Stock Analysis

Investors in Guangzhou R&F Properties (HKG:2777) from five years ago are still down 86%, even after 18% gain this past week

SEHK:2777
Source: Shutterstock

It's nice to see the Guangzhou R&F Properties Co., Ltd. (HKG:2777) share price up 18% in a week. But will that repair the damage for the weary investors who have owned this stock as it declined over half a decade? Probably not. Indeed, the share price is down a whopping 89% in that time. The recent bounce might mean the long decline is over, but we are not confident. The real question is whether the business can leave its past behind and improve itself over the years ahead. We really feel for shareholders in this scenario. It's a good reminder of the importance of diversification, and it's worth keeping in mind there's more to life than money, anyway.

While the last five years has been tough for Guangzhou R&F Properties shareholders, this past week has shown signs of promise. So let's look at the longer term fundamentals and see if they've been the driver of the negative returns.
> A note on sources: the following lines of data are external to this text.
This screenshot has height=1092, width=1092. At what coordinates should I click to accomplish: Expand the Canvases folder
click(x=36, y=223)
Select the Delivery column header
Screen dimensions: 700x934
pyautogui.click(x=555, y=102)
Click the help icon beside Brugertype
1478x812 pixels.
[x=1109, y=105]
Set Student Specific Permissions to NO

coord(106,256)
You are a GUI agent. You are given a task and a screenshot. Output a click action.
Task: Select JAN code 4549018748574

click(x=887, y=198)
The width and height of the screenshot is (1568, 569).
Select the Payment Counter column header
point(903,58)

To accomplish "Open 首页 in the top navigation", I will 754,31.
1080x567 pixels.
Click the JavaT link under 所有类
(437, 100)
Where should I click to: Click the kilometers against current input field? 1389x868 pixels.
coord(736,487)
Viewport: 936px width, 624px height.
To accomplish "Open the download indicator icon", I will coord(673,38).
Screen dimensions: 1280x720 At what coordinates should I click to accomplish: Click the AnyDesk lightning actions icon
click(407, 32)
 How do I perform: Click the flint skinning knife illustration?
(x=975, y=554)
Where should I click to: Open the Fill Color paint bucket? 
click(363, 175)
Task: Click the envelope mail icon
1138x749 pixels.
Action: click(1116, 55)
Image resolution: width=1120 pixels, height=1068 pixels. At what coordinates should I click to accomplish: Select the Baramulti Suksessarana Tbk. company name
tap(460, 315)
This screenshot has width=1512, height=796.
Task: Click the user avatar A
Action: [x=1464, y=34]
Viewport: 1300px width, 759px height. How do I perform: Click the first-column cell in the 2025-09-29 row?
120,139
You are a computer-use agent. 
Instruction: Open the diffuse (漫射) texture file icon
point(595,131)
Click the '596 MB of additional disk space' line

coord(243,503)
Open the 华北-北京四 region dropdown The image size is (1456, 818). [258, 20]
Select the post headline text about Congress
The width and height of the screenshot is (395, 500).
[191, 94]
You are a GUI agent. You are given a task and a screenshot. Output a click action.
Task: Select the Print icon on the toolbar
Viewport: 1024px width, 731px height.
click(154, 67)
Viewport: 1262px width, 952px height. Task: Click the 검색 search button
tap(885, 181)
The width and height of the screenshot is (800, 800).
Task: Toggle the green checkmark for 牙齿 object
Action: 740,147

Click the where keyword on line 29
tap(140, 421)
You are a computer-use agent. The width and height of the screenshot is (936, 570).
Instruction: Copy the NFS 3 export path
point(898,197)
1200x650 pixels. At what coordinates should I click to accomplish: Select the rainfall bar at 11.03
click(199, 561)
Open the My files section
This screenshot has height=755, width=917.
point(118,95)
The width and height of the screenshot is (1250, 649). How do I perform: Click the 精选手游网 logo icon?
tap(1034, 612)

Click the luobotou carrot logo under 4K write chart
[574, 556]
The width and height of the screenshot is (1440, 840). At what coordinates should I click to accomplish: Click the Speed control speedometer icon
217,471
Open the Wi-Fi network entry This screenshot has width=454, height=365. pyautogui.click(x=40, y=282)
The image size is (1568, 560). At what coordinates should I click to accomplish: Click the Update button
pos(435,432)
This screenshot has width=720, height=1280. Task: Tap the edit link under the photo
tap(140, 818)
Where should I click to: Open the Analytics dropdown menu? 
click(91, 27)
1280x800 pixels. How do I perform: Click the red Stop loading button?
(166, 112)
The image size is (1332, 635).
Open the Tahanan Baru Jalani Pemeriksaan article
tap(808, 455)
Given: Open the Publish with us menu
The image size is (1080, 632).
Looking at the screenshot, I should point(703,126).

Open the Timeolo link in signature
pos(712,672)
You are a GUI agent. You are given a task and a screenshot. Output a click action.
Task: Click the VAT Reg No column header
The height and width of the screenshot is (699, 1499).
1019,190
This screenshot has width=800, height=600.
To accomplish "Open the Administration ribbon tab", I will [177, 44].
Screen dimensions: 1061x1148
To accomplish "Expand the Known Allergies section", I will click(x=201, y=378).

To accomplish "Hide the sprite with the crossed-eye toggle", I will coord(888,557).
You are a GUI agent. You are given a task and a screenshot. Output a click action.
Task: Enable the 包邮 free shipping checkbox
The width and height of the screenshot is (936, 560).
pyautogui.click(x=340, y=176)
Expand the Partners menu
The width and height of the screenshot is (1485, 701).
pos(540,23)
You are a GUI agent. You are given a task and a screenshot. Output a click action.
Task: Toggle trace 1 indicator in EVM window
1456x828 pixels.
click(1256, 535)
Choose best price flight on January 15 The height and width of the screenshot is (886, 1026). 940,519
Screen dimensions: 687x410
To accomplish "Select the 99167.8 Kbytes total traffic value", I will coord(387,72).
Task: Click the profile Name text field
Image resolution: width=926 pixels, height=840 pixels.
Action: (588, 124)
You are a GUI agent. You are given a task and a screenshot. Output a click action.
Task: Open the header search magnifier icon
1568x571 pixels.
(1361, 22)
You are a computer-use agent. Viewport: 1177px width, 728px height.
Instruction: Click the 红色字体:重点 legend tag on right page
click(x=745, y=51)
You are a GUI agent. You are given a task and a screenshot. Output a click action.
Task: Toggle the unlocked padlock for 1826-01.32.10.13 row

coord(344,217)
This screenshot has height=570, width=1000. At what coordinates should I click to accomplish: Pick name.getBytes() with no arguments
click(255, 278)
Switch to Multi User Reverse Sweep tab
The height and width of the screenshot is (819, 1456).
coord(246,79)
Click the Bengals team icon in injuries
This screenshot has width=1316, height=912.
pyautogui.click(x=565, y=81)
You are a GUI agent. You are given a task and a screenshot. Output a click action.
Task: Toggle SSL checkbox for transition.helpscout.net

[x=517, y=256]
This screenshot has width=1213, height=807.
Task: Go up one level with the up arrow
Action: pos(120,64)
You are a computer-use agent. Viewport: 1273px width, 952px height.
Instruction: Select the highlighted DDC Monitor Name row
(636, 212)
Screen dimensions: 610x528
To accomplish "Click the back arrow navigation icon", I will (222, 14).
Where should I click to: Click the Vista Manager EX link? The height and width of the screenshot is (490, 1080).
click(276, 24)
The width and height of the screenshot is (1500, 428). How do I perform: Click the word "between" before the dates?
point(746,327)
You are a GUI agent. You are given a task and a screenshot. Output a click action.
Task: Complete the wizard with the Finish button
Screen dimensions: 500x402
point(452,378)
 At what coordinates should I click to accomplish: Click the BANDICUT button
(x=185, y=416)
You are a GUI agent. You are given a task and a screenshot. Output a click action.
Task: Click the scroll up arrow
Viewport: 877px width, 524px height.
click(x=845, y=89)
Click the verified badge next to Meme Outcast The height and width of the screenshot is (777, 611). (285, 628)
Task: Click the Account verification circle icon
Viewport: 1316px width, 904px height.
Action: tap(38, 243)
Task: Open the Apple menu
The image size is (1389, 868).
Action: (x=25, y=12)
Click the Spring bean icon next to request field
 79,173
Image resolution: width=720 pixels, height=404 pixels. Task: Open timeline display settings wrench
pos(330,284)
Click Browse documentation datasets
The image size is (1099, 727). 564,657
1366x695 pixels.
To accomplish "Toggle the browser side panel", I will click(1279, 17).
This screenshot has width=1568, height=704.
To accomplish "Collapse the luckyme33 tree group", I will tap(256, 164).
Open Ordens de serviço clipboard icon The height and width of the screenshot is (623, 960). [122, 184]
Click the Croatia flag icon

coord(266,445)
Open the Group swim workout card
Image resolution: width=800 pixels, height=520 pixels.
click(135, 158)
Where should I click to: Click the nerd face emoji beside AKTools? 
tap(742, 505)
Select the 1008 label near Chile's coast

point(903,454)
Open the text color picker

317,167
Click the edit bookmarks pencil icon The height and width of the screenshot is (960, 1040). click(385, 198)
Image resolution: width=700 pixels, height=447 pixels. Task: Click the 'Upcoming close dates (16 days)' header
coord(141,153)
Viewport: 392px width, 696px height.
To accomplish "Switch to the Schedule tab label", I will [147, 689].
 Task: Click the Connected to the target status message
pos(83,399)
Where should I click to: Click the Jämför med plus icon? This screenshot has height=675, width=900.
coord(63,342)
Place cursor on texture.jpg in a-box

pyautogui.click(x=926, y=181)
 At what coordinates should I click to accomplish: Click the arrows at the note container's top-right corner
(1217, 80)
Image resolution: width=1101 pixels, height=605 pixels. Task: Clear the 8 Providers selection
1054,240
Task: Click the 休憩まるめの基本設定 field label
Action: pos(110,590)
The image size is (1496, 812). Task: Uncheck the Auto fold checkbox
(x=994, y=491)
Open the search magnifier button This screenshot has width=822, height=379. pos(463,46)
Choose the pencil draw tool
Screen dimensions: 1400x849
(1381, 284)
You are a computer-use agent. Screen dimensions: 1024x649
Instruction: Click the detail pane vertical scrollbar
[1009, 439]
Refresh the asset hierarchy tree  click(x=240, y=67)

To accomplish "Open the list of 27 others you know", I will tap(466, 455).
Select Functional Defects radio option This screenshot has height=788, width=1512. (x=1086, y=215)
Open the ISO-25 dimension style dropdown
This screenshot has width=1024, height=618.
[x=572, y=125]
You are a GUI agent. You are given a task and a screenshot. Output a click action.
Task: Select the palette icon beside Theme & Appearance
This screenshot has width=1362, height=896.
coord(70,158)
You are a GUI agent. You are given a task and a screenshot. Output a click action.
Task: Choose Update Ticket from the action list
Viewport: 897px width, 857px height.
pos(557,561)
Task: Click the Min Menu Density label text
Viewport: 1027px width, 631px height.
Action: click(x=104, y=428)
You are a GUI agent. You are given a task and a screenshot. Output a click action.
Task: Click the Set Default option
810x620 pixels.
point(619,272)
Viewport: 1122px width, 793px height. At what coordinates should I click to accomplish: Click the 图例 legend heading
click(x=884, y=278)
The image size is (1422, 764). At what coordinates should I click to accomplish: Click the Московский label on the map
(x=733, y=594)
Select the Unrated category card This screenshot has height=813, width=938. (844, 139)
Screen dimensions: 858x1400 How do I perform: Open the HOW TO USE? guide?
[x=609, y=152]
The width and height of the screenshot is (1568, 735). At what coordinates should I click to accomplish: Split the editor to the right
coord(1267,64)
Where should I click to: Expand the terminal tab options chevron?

Check out our latest analysis for Guangzhou R&F Properties

Guangzhou R&F Properties wasn't profitable in the last twelve months, it is unlikely we'll see a strong correlation between its share price and its earnings per share (EPS). Arguably revenue is our next best option. When a company doesn't make profits, we'd generally hope to see good revenue growth. That's because it's hard to be confident a company will be sustainable if revenue growth is negligible, and it never makes a profit.

Over half a decade Guangzhou R&F Properties reduced its trailing twelve month revenue by 23% for each year. That puts it in an unattractive cohort, to put it mildly. So it's not that strange that the share price dropped 14% per year in that period. We don't think this is a particularly promising picture. Of course, the poor performance could mean the market has been too severe selling down. That can happen.

The image below shows how earnings and revenue have tracked over time (if you click on the image you can see greater detail).

earnings-and-revenue-growth
SEHK:2777 Earnings and Revenue Growth February 12th 2025

You can see how its balance sheet has strengthened (or weakened) over time in this free interactive graphic.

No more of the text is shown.